# Real Running Vs. Treadmill Running



## ABCs (Jan 20, 2007)

Well since I started back on my road to good health, I have been doing treadmill running. It's good because you can do it in your own home, I can go for alot longer and I sweat a shitload more. 

Well today, I built up the confidence (and layer of clothing) to go real running in the park down the street from me. I didn't go for as long as I usually do on a treadmill, but I am soar as shit right now, I feel like I got a full body workout and it just felt better, more intense, even if it was shorter. 

What are your thoughts on the two?


----------



## P-funk (Jan 20, 2007)

real running makes your glutes work a lot harder.  You have to push against the ground and propel yourself forward.  On the treadmill, the ground moves and you stay still.  This works the glutes less.

If you always run on the treadmill, it sets the pace for you.  Outside, you may not know how to pace yourself and end up running faster or at a higher intensity than you intended to.

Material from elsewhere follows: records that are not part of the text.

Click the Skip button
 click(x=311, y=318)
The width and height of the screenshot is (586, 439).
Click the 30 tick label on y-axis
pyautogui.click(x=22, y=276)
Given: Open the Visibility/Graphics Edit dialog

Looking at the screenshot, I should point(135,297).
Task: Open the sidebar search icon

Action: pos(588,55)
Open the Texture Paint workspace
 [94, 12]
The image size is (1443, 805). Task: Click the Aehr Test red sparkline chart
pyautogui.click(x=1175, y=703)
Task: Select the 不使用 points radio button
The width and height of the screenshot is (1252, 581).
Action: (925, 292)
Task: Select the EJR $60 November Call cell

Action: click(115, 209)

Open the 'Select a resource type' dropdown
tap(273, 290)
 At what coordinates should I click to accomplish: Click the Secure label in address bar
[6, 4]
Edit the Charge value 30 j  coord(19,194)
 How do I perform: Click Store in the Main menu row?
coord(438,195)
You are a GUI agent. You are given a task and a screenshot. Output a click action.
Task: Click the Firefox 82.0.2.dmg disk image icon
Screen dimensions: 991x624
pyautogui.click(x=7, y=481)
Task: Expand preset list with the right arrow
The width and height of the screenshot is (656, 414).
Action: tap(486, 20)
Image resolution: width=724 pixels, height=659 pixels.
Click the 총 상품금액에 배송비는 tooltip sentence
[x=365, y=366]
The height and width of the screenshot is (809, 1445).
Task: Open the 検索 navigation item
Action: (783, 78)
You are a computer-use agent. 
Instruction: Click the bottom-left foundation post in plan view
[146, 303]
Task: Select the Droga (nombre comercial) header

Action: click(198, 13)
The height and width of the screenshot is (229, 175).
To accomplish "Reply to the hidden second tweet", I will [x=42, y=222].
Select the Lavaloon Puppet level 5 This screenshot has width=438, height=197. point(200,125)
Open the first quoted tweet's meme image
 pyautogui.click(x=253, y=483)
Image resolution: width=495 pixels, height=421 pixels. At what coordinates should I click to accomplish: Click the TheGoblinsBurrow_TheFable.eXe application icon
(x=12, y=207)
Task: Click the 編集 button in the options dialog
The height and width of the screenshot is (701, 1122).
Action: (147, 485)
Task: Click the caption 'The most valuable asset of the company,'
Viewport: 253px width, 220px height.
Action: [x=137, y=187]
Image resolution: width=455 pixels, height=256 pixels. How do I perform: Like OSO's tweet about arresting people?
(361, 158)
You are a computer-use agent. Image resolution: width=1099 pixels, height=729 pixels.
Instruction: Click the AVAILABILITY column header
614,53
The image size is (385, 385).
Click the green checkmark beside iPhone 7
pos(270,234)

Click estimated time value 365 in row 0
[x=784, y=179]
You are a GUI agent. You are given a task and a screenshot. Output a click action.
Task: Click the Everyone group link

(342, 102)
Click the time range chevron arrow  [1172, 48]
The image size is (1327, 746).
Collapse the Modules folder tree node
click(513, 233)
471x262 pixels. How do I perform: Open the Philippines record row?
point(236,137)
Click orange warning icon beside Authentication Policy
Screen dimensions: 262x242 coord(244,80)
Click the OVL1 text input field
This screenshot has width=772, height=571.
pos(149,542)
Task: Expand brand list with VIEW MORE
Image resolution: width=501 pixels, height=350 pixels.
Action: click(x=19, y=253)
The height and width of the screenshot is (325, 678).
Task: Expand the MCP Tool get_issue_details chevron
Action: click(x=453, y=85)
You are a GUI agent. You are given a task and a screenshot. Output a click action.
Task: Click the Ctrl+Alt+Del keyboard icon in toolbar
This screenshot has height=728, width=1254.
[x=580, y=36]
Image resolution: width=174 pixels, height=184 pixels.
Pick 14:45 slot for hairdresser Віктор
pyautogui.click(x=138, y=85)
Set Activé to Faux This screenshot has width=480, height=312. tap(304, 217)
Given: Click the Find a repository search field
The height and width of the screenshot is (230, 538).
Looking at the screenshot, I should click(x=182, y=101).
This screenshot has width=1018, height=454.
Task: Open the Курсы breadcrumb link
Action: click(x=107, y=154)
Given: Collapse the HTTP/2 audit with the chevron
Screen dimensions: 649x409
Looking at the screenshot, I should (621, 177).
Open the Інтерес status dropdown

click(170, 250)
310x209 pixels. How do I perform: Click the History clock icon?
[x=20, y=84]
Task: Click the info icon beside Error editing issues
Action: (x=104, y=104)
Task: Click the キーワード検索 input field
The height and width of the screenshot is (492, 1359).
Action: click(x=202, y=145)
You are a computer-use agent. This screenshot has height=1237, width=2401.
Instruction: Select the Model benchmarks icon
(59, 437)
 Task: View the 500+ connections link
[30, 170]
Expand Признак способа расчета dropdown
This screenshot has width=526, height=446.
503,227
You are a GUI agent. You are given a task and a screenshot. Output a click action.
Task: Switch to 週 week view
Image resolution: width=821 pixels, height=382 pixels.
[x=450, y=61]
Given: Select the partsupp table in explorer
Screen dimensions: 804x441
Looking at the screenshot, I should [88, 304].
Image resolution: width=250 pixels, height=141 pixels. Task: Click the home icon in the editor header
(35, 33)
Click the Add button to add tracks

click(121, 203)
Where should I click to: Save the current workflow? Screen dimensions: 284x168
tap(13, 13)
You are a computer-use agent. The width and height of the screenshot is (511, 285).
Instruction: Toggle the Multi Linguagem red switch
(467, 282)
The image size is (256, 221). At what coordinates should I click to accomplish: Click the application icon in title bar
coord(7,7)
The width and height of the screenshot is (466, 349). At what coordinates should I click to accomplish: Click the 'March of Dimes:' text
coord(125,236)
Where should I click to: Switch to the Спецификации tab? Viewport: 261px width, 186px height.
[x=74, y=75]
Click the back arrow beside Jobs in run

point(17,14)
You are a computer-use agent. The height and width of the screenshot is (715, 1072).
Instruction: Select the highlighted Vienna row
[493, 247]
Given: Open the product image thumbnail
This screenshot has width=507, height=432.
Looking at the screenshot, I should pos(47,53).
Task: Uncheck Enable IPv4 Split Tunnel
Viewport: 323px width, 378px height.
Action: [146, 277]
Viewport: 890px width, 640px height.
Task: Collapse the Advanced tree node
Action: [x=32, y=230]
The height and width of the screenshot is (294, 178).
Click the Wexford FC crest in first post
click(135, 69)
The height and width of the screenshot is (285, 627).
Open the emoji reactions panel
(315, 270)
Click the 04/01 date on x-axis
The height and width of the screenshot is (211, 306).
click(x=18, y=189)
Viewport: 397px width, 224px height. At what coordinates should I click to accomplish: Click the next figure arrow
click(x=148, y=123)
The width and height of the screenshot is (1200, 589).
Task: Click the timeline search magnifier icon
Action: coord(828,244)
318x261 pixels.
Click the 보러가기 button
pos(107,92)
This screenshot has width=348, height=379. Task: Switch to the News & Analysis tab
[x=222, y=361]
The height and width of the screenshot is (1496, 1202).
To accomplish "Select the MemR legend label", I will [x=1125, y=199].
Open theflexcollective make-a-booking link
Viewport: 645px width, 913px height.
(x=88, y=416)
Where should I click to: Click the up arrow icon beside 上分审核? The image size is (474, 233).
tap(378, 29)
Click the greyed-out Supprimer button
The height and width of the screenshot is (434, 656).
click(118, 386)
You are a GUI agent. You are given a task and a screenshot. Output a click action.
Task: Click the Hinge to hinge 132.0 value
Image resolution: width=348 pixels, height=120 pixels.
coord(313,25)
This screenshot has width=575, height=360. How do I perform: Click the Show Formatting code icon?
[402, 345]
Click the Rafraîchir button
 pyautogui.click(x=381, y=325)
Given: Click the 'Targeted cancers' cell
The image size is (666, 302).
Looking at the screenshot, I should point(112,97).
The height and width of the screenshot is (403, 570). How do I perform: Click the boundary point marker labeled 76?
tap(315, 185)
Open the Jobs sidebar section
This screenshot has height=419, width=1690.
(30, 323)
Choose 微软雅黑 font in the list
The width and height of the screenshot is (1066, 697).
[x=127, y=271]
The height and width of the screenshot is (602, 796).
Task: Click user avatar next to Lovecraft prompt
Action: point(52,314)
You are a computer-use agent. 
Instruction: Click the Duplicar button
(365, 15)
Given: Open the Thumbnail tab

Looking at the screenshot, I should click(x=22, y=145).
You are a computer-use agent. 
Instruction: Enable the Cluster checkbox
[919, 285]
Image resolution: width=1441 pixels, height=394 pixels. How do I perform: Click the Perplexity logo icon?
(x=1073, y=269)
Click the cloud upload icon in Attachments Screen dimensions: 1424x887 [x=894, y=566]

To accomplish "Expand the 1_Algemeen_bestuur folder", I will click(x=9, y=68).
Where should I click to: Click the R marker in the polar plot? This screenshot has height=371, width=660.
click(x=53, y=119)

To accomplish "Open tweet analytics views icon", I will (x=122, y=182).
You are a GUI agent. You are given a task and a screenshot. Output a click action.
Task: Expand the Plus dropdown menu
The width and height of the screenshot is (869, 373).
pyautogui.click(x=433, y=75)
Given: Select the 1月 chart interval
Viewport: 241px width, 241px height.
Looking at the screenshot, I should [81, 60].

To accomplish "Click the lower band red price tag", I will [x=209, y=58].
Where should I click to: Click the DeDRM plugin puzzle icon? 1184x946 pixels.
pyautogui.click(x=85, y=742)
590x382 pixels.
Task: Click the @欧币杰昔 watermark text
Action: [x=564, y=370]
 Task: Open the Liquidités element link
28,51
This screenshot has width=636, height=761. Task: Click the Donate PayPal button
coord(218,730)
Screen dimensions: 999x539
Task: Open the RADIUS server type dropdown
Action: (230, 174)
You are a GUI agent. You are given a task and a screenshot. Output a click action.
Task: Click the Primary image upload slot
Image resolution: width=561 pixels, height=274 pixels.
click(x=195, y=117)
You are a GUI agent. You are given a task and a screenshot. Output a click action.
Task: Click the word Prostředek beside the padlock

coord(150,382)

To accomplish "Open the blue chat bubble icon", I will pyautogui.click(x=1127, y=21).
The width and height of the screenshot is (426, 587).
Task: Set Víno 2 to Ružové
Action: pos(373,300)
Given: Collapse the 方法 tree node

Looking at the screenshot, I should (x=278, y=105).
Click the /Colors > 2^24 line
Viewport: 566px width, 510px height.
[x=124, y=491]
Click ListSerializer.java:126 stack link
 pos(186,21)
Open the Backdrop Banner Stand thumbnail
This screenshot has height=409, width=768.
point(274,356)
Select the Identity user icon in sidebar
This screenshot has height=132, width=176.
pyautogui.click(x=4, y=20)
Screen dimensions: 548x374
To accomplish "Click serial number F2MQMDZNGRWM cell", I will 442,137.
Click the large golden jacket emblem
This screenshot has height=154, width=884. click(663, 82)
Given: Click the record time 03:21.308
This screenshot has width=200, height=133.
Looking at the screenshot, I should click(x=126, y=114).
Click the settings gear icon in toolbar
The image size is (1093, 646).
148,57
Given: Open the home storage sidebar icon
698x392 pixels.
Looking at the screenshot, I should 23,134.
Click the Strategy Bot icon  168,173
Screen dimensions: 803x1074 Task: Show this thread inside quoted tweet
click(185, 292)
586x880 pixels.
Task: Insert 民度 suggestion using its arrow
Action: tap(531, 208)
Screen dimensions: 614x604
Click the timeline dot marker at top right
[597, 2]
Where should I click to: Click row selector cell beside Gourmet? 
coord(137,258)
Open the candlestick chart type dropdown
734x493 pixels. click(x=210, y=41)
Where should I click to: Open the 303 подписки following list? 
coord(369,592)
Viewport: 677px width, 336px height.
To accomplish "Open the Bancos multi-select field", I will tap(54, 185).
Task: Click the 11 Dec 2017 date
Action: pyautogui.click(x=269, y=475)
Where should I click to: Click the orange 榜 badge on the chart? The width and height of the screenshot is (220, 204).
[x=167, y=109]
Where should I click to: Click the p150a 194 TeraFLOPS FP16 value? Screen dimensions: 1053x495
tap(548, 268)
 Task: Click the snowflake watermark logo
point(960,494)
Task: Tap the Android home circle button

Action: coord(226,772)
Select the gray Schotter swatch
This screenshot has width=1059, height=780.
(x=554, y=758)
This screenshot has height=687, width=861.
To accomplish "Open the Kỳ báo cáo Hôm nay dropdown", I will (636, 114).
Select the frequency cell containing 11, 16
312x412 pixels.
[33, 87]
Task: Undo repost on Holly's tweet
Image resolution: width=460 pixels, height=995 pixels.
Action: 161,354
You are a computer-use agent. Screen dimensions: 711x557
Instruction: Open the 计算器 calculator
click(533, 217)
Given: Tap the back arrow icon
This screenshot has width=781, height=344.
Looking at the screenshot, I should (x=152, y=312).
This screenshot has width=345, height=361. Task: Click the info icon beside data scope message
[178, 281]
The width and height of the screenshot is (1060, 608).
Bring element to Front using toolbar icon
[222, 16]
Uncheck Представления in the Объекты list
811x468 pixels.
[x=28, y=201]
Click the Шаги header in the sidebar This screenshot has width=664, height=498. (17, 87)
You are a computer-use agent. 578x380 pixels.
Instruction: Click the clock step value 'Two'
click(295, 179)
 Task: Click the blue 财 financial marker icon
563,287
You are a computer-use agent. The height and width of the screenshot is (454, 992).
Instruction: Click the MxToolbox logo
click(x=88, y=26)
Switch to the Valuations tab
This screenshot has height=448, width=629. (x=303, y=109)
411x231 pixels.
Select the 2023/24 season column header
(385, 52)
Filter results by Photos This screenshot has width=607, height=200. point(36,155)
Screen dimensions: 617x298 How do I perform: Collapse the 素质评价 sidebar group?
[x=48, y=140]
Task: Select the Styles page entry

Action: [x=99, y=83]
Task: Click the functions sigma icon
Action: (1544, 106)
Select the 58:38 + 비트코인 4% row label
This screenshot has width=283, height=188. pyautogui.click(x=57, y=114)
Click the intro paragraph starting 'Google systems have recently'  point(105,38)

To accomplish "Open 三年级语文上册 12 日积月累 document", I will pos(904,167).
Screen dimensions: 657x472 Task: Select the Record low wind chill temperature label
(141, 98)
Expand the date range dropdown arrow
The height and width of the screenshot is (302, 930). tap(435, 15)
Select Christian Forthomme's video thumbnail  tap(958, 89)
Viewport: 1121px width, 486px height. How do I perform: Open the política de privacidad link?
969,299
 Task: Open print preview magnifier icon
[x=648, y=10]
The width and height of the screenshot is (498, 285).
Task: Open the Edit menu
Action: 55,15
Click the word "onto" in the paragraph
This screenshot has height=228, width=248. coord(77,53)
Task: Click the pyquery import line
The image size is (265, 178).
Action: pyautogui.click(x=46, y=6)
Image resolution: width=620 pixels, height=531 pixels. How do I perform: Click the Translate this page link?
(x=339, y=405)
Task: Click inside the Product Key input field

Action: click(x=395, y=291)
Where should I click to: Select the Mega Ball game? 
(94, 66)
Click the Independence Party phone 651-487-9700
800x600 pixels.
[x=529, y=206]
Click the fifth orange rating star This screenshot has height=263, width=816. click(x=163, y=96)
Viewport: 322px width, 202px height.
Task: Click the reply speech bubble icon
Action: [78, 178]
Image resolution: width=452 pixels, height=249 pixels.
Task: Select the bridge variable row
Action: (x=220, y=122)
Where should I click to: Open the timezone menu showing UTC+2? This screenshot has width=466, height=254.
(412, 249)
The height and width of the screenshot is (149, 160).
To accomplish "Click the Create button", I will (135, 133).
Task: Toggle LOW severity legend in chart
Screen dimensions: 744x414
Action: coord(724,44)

Running outside is typically done on concrete, that is a much harder surface than the treadmill (unless you run on a track or a grass field).

i think treadmills suck ass though.


----------



## assassin (Jan 20, 2007)

Real Running Vs. Treadmill Running ???

machine vs. free weight??


----------



## Adamjs (Jan 20, 2007)

There have been numerous studies on the differences between the two. There was even a study that showed the differences between male and females and how the treadmill affected them due to anatomical differences with hips etc...

It depends on what you are trying to achieve though. Treadmill running, in its current form, does not cross over 100% to the outside world. Generally I try to do both - besides - it gets damn boring watching the same wall over and over again.


----------



## Pylon (Jan 20, 2007)

I read somewhere that to simulate "real" running, you should set the treadmill at a 1% grade.  This is supposed to compensate for the moving belt by making it slightly harder, forcing the muscles to put out an equivalent amount of work.  I don't think that would address what Funk mentioned about the glutes, tho.


----------



## ABCs (Jan 20, 2007)

P-funk said:


> real running makes your glutes work a lot harder.  You have to push against the ground and propel yourself forward.  On the treadmill, the ground moves and you stay still.  This works the glutes less.
> 
> If you always run on the treadmill, it sets the pace for you.  Outside, you may not know how to pace yourself and end up running faster or at a higher intensity than you intended to.
> 
> ...



Exactly what I was thinking, just didn't convey it too well in the original post. I am moving out of my house and getting an Eliptical for my new pad, so it won't matter. Good thing is, my new apartment in NyC has a park right across the street. So when I am sick of the eliptical, I walk across the street and have a field day. 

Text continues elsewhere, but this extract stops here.